:: The exercise ::
Format the data from the line containing "Where should I" through the line containing "pyautogui.click(x=600, y=595)" as a two-column CSV with the headers instruction and action. Give one row for each instruction and its action, put each in a single quoted field with line breaks replaced by spaces, and leave out the pictures.

:: Exercise inputs ::
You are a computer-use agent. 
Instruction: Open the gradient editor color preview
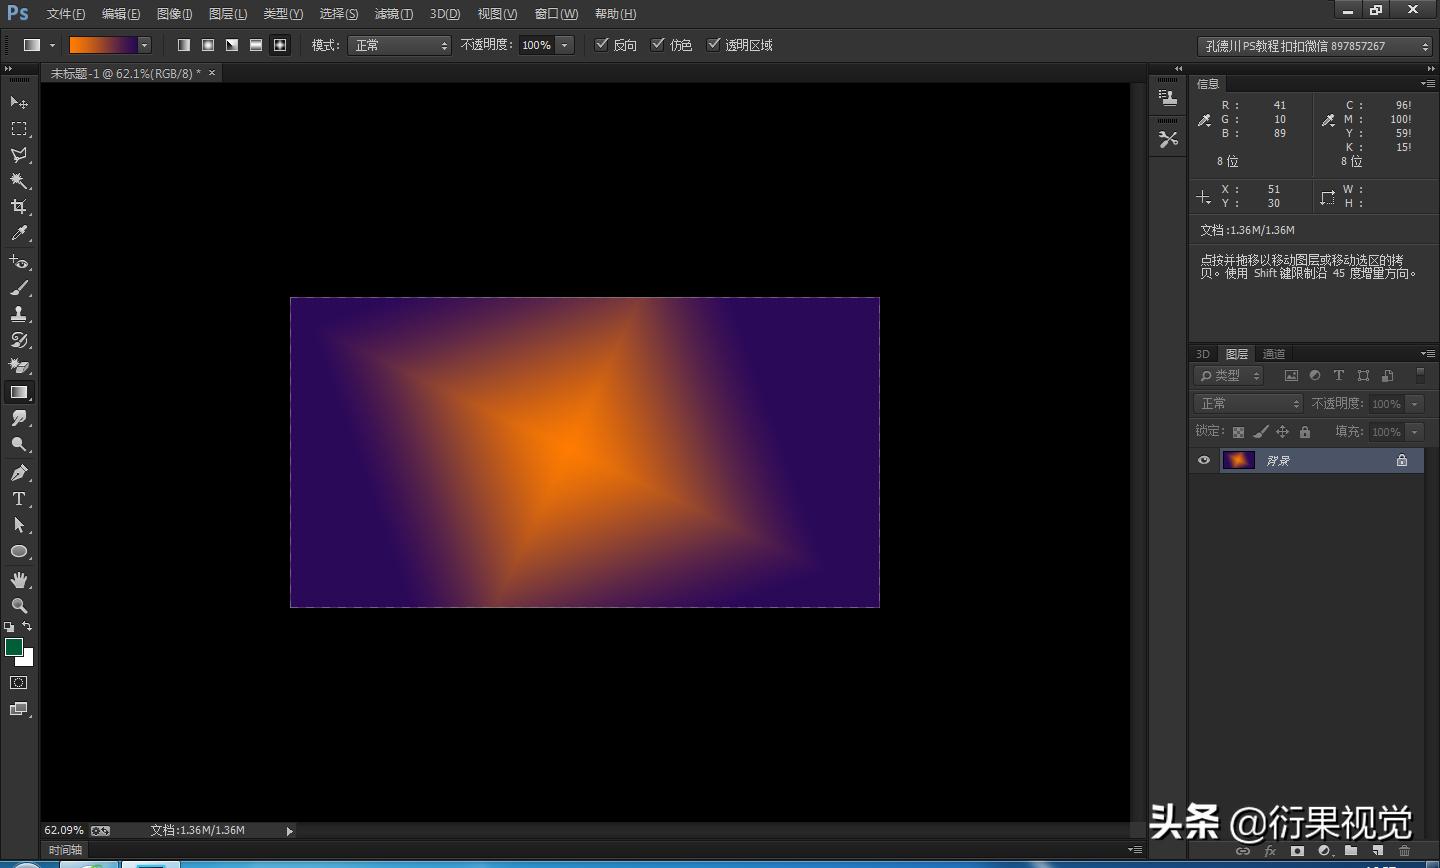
* * *
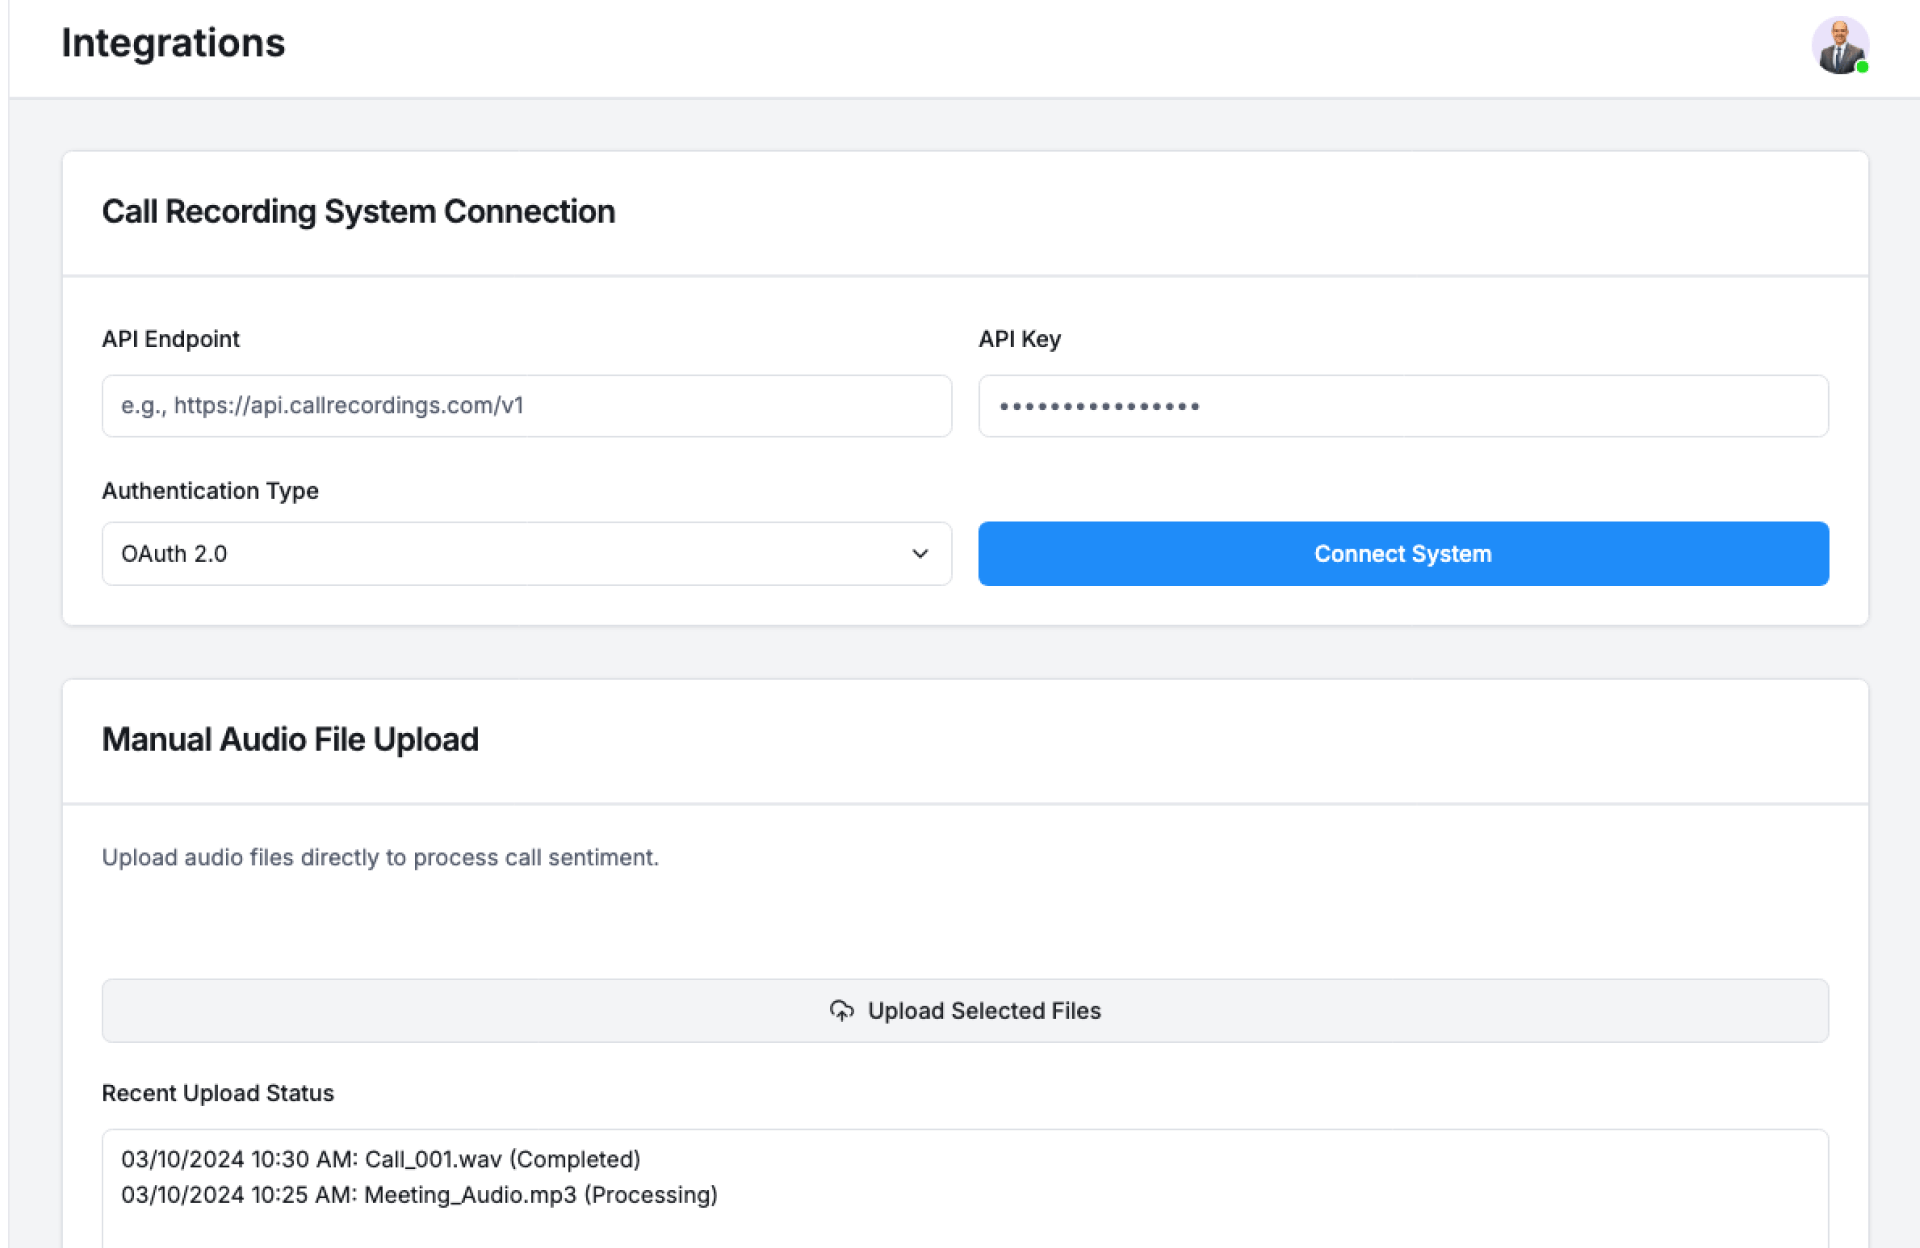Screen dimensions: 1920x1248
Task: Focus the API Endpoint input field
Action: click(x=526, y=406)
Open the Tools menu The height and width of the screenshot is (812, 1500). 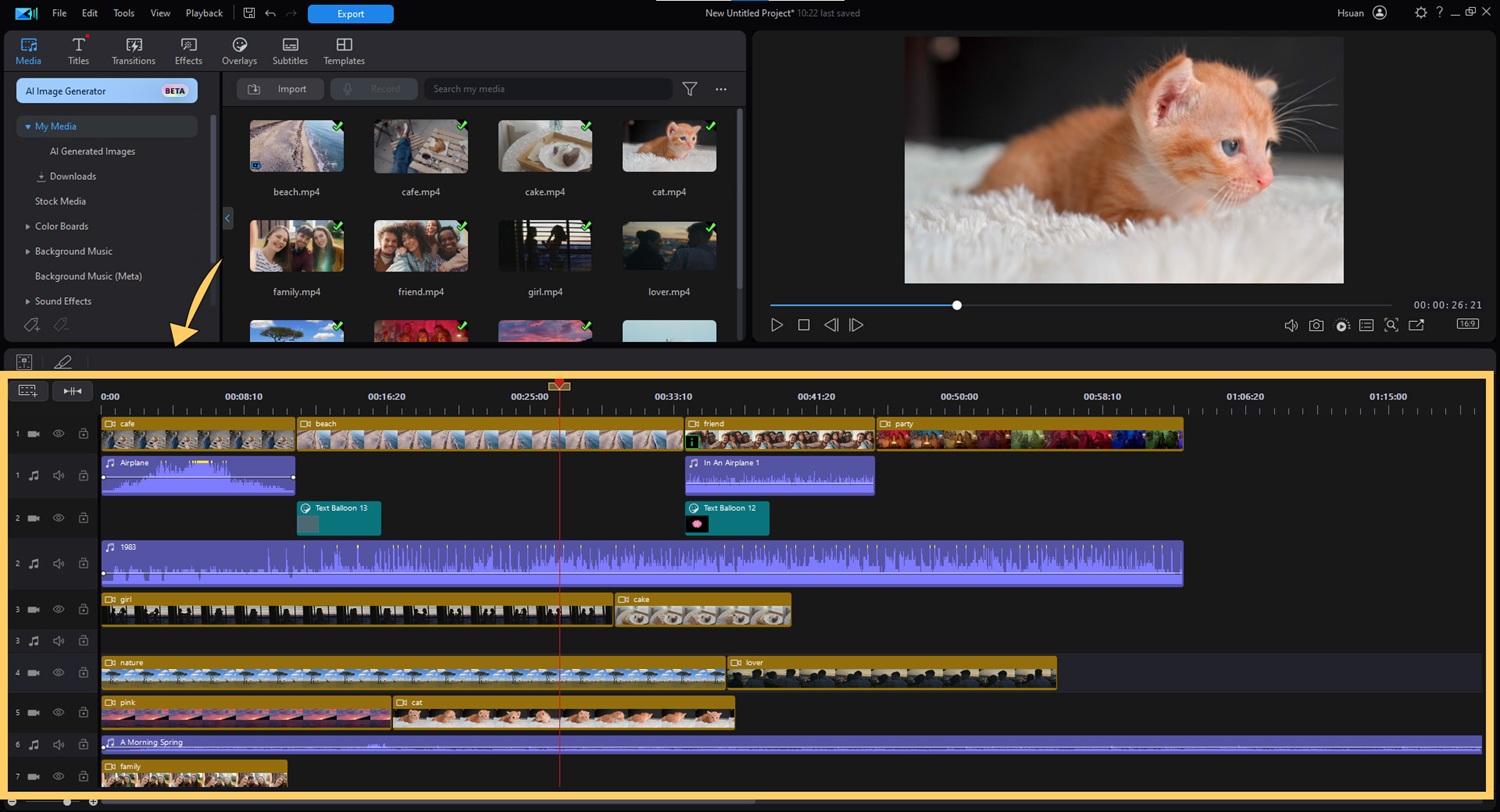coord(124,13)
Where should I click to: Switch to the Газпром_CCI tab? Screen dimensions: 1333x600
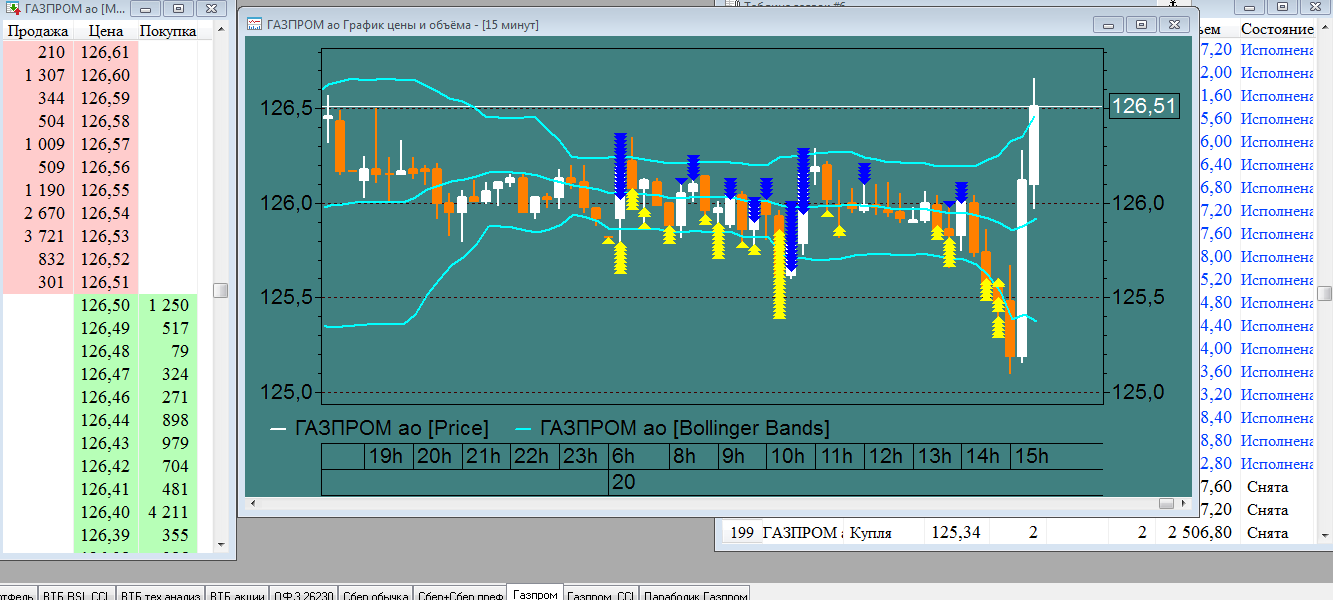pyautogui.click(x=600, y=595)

:: Answer to the exercise ::
instruction,action
"Where should I click to: Switch to the Газпром_CCI tab? Screen dimensions: 1333x600","pyautogui.click(x=600, y=595)"